Does a Trade-In Affect Your Loan Approval?
••• Photodisc/Photodisc/Getty Images

The fact alone that you want to trade in a car does not affect whether or not a loan on a new car purchase will be approved or declined. However, the financial status of your trade-in may have either a negative or positive effect on how the lender views your loan application.

Auto Lender Criteria

The lender for an auto loan reviews several factors when evaluating whether or not to approve financing for someone who wants to buy a car. The buyer's credit history is evaluated using factors such as a credit score/past credit history and the amounts previously borrowed compared with the size of the requested car loan. In addition, the requested loan-to-value ratio compares the size of the loan with the price of the car, using the manufacturer's suggested retail price for new cars and wholesale Kelley Blue Book for used. All other factors being equal, a lender is more likely to approve a loan that is 80 percent of the price of a car compared with a loan asking for funds equal to 105 percent of the value.
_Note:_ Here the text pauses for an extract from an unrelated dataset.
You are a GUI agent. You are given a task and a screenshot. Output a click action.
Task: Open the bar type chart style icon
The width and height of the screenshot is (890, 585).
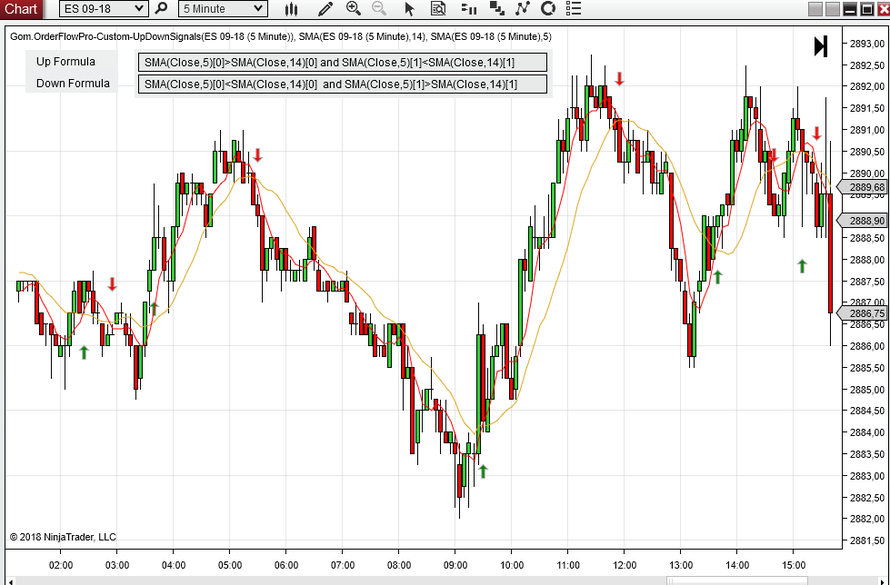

Status of Current Car Loan

If you have a loan on the car you are trading in, how well you kept up on the payments on that loan will affect how the lender looks at the new application for auto financing. If you have had the loan for a year or longer and have been on time with all of the payments, that is a plus in your favor with the new lender. At the opposite extreme, if you are behind on the payments for the car you want to trade, it is very unlikely that any lender will approve you for a new car loan. When financing car purchases, a good payment history is the best way to allow yourself to regularly trade up to a new car.

Trade With Equity

If the car you want to trade in is worth more than the outstanding loan balance, or you do not have any loan on the car, the positive equity in your trade-in will be a plus toward getting approved for a new car loan. To a lender, positive equity has the same value as putting up cash as a down payment toward the new vehicle. Cash down results in a lower loan-to-value and a higher chance of being approved and also paying a lower interest rate on the loan.

Upside-Down Trade-In

If you owe more on your car than it is worth as a trade-in, you are what is described as "upside-down," with negative equity in the vehicle you want to trade. To trade in the car, the amount you are upside down has to go somewhere. A buyer with good credit may be able to roll or transfer some or all of the negative equity into a loan on the new car. The result will be a larger loan amount and bigger payment than if the new car were bought without the trade-in. Rolling negative equity means a bigger loan and less equity. Both are factors that can reduce your chance of getting an approval on the new loan.